Overall, it feels like everything surrounding Custom Function Authentication is a little half-baked, though hopefully I’m just missing something.
Problem: Realm provides no client-side tools for user management.
Solution: Create your own user collection, then use a Custom Function Authentication. But…
Problem: Managing custom users (writing rules, dealing with permissions, etc.) is difficult because the relationship between Realm Users and custom users isn’t very robust.

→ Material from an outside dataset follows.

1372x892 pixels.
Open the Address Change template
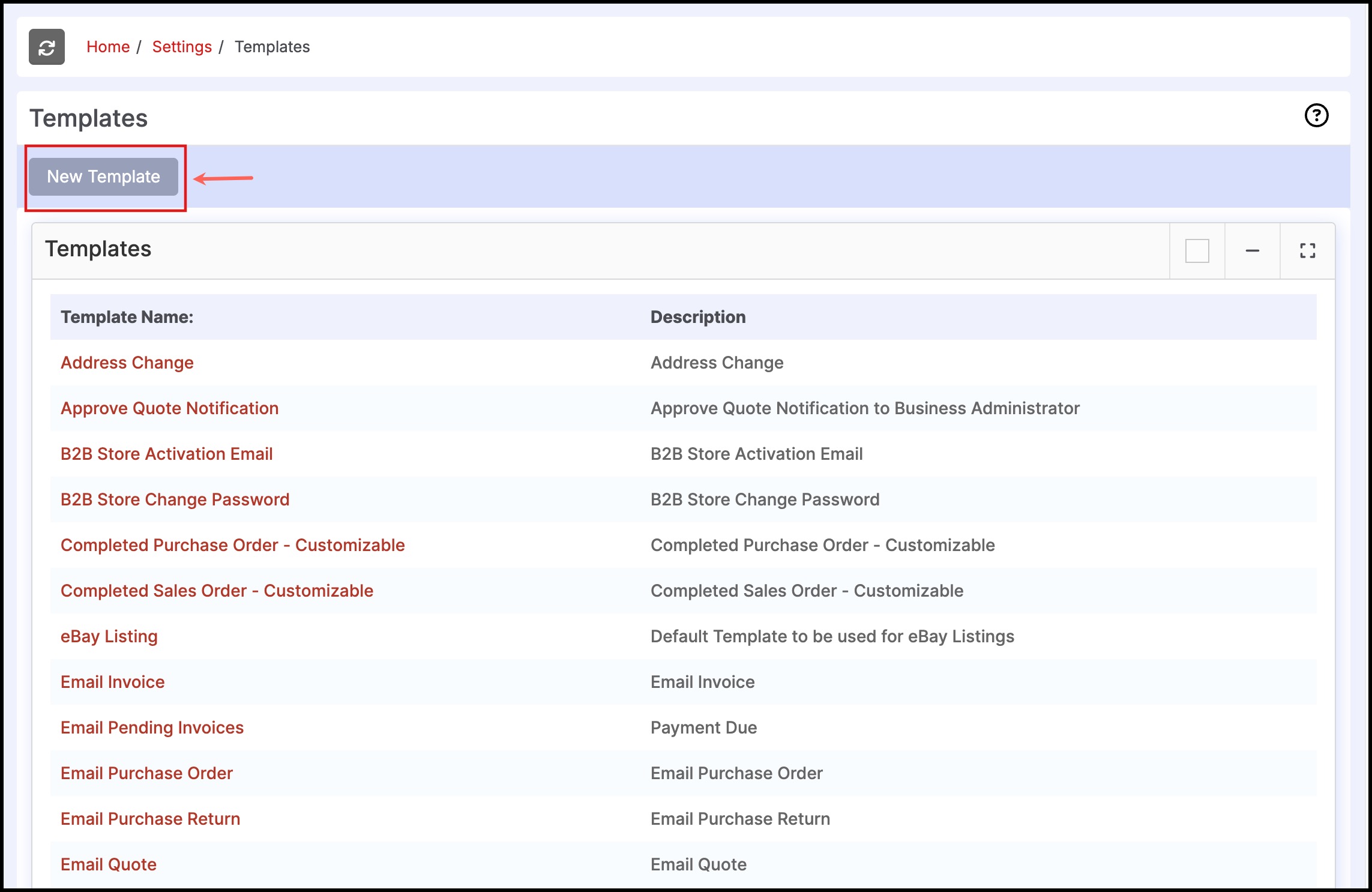[127, 363]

Solution: Enable Custom User Data and point it to your user collection so that all of your user data is in user.customData
. But…
Problem: The User ID Field that Realm looks at in the Custom User Data collection doesn’t exist initially. Further, Authentication Triggers do not seem to support Custom Function Authentication, making it difficult to create a relationship between a Realm User and your Custom User Data collection.
Solution: Create a function that uses context.user.identities[0].id
to find the appropriate entry in your Custom User Data collection and populate it with the Realm User ID. Then call this function client-side after every login, followed by user.refreshCustomData()
. Now user.customData
will work for server-side rule authoring and for client-side tasks. This is the most frustrating hack by far.
Problem: There seems to be no way to fail a Custom Function Authentication gracefully. Either you return a proper value for a new/existing user, or it just fails, so you can’t return any useful info about why the attempt was invalid.
Solution: Call the authentication function from a webhook first to find any potential issues, then use Custom Function Authentication only if there are no problems.
Unsolved/Minor Issues
-
user.data
is empty for Custom Function Authentication users. You can still look incontext.user.identities[0]
, but it could be annoying if you have multiple identities. -
The Realm Users page doesn’t show any useful info for Custom Function Authentication users. At a minimum it would ideally show the internal id used to create it (
context.user.identities[0].id
). -
Deleting a user from the custom collection leaves a Realm user behind. Presumably I could fix this by building a clean-up tool with the Admin API.
That’s where I am so far and things are more or less working, though I am very open to feedback or alternative solutions.